# 解く問題:
- A) ジョーカーについての文章を読んで、次の問いに答えてください。
(i) 今回の「ジョーカー」で、悪の原因とされているものは何ですか。
(ii) ダークナイト版のジョーカーを考えたのはだれとだれですか。
(iii) ダークナイトのジョーカーが初めて現れたのはどの街ですか。
- B) ジョーカーについての文章のうち、「善悪の話なので監督さんの解釈で異なるのだと思います。」という言葉のあるところから始めて、「ダークナイトのジョーカーは以下の設定でした。」で終わる部分を書き直してください。その際、「タグ」を「ラベル」に変えてください。

# 文書の抜粋:
----------------------------------------

キャラとしてのジョーカーは今回の「ジョーカー」と「ダークナイト」では全くの別物です。
善悪の話なので監督さんの解釈で異なるのだと思います。
ダークナイト版:ノーラン監督とヒースが考えたジョーカー
ジョーカー版 :トッド・フィリップス監督とホアキンが考えたジョーカー
■ダークナイト版と違う点
・悪の概念が大きく違う(今回は貧困・格差・孤独が原因)
・ダークナイトではジョーカーは全く身元が分からなかった。
※身分証もなく、服にもタグがない、また警察のデータベースにも犯罪履歴がない。
→悪ってモノはいつどこから来るのかわからないっていう抽象的な表現
ダークナイトのジョーカーは以下の設定でした。
・ゴッサムの街に初登場
・警察も知らないやつが突如現れた
・つまりバットマンとも初顔合わせ
・狂っている(ナチュラルボーンキラー?)

----------------------------------------

[テキストと要素を指し示す記録]
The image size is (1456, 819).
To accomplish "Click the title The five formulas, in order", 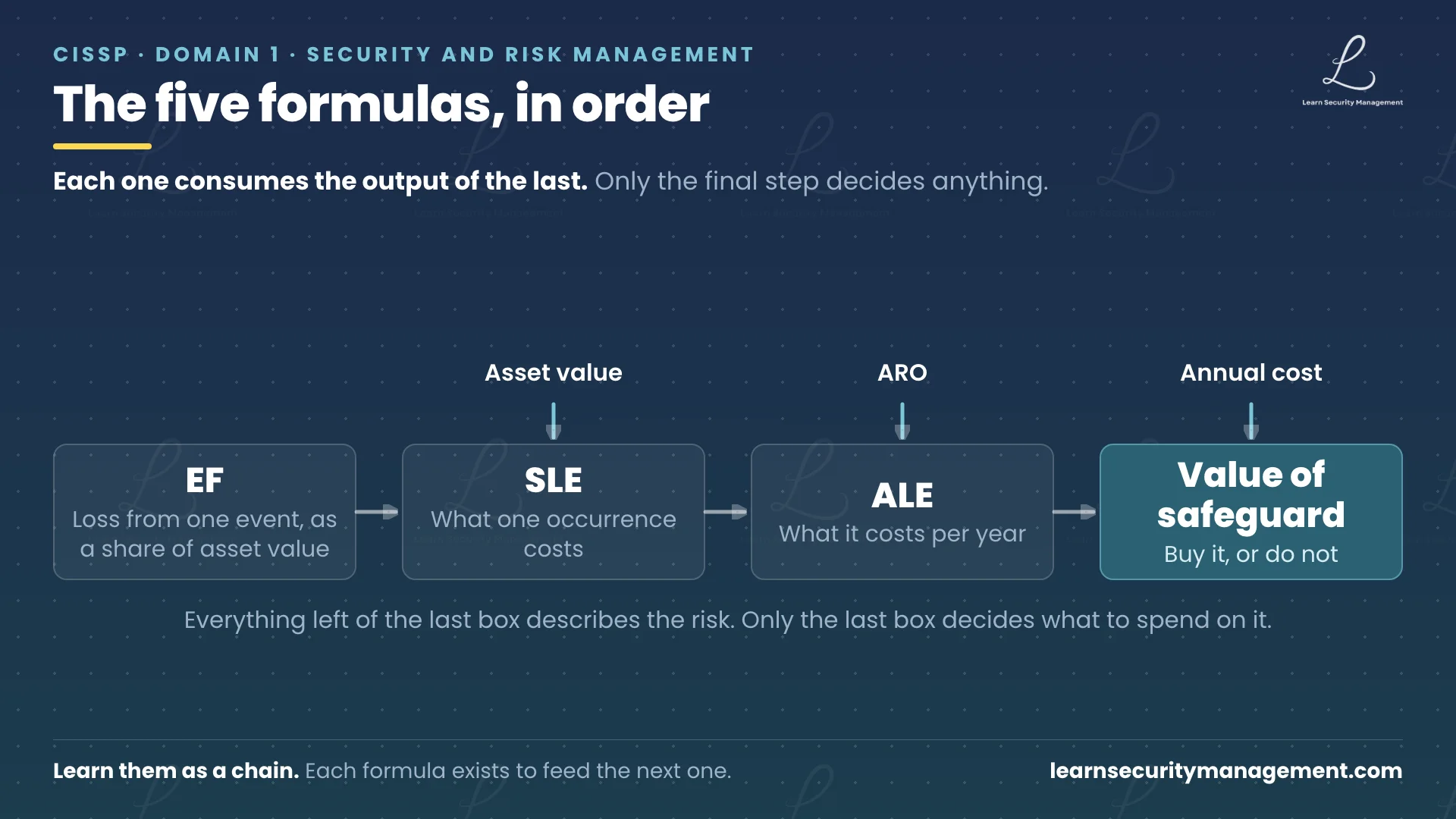I will pos(381,103).
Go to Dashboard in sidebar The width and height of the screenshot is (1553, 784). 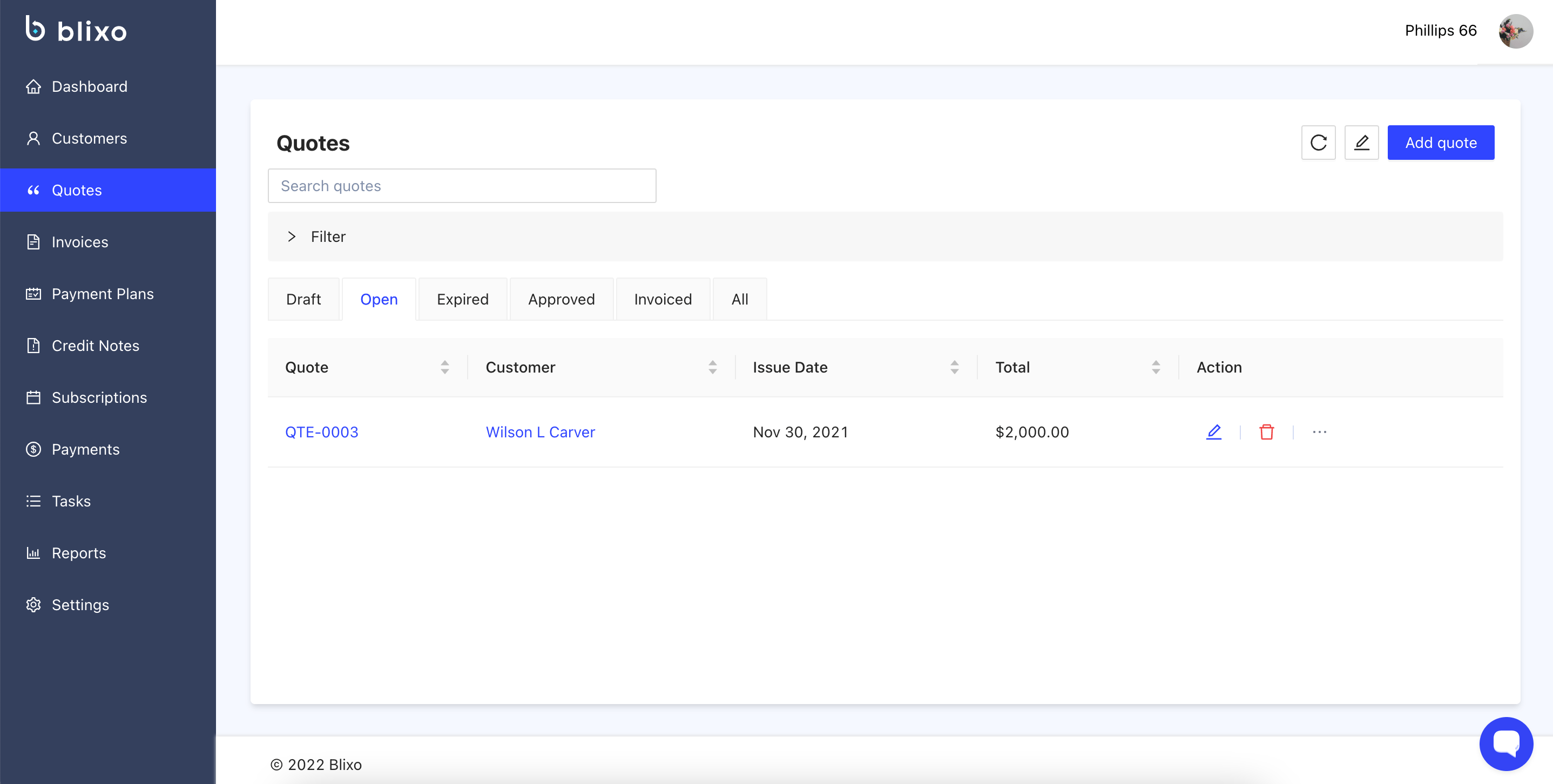(89, 87)
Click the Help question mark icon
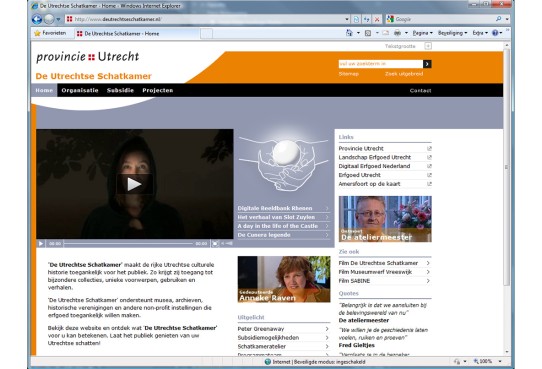Viewport: 542px width, 369px height. (x=495, y=33)
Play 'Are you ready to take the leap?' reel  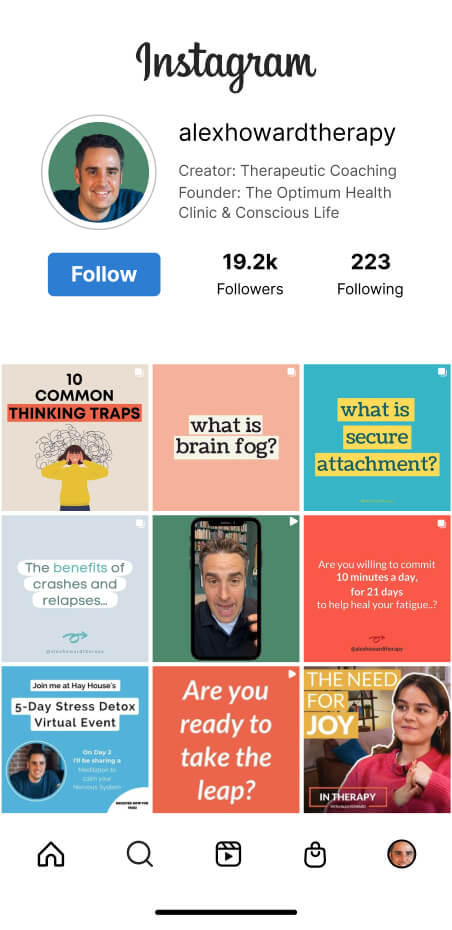(226, 739)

----------------------------------------

# 問題の答え:
- A)
(i) 貧困・格差・孤独
(ii) ノーラン監督とヒース
(iii) ゴッサムの街

- B)
善悪の話なので監督さんの解釈で異なるのだと思います。
ダークナイト版:ノーラン監督とヒースが考えたジョーカー
ジョーカー版 :トッド・フィリップス監督とホアキンが考えたジョーカー
■ダークナイト版と違う点
・悪の概念が大きく違う(今回は貧困・格差・孤独が原因)
・ダークナイトではジョーカーは全く身元が分からなかった。
※身分証もなく、服にもラベルがない、また警察のデータベースにも犯罪履歴がない。
→悪ってモノはいつどこから来るのかわからないっていう抽象的な表現
ダークナイトのジョーカーは以下の設定でした。